Rewrite the entries in the stretch from the line containing "Screen dimensions: 720x502" through the line containing "pyautogui.click(x=46, y=76)", replacing "GUI agent" with "interface agent" and changing nothing else.
— Start —
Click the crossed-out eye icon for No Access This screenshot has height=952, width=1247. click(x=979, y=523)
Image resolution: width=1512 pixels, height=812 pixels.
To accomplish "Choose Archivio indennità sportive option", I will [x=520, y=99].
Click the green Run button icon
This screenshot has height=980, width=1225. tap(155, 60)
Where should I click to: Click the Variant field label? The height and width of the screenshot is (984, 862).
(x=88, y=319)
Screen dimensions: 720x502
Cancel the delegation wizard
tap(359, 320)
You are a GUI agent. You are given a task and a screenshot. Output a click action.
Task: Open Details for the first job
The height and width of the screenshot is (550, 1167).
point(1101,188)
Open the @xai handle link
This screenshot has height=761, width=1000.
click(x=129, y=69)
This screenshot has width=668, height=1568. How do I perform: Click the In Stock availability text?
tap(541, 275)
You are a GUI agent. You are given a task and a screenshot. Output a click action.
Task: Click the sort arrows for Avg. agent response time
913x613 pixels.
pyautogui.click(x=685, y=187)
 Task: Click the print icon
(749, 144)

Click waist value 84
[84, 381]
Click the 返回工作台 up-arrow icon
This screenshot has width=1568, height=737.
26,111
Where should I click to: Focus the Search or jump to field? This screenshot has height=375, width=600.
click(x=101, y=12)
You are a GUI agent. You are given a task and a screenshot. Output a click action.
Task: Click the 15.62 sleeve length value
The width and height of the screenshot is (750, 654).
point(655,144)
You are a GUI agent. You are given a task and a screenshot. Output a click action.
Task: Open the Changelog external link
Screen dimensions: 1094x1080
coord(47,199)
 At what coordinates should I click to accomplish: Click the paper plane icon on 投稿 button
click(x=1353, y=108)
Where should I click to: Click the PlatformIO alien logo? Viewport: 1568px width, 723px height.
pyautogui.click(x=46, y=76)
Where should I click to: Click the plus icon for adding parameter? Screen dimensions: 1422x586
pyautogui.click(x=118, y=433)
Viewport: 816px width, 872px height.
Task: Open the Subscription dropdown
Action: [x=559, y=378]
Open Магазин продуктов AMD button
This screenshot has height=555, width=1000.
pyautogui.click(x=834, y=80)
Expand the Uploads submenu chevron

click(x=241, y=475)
— End —
— Exercise result —
Screen dimensions: 720x502
Cancel the delegation wizard
tap(359, 320)
You are a interface agent. You are given a task and a screenshot. Output a click action.
Task: Open Details for the first job
The height and width of the screenshot is (550, 1167).
point(1101,188)
Open the @xai handle link
This screenshot has height=761, width=1000.
click(x=129, y=69)
This screenshot has width=668, height=1568. How do I perform: Click the In Stock availability text?
tap(541, 275)
You are a interface agent. You are given a task and a screenshot. Output a click action.
Task: Click the sort arrows for Avg. agent response time
913x613 pixels.
pyautogui.click(x=685, y=187)
 Task: Click the print icon
(749, 144)

Click waist value 84
[84, 381]
Click the 返回工作台 up-arrow icon
This screenshot has width=1568, height=737.
26,111
Where should I click to: Focus the Search or jump to field? This screenshot has height=375, width=600.
click(x=101, y=12)
You are a interface agent. You are given a task and a screenshot. Output a click action.
Task: Click the 15.62 sleeve length value
The width and height of the screenshot is (750, 654).
point(655,144)
You are a interface agent. You are given a task and a screenshot. Output a click action.
Task: Open the Changelog external link
Screen dimensions: 1094x1080
coord(47,199)
 At what coordinates should I click to accomplish: Click the paper plane icon on 投稿 button
click(x=1353, y=108)
Where should I click to: Click the PlatformIO alien logo? Viewport: 1568px width, 723px height.
pyautogui.click(x=46, y=76)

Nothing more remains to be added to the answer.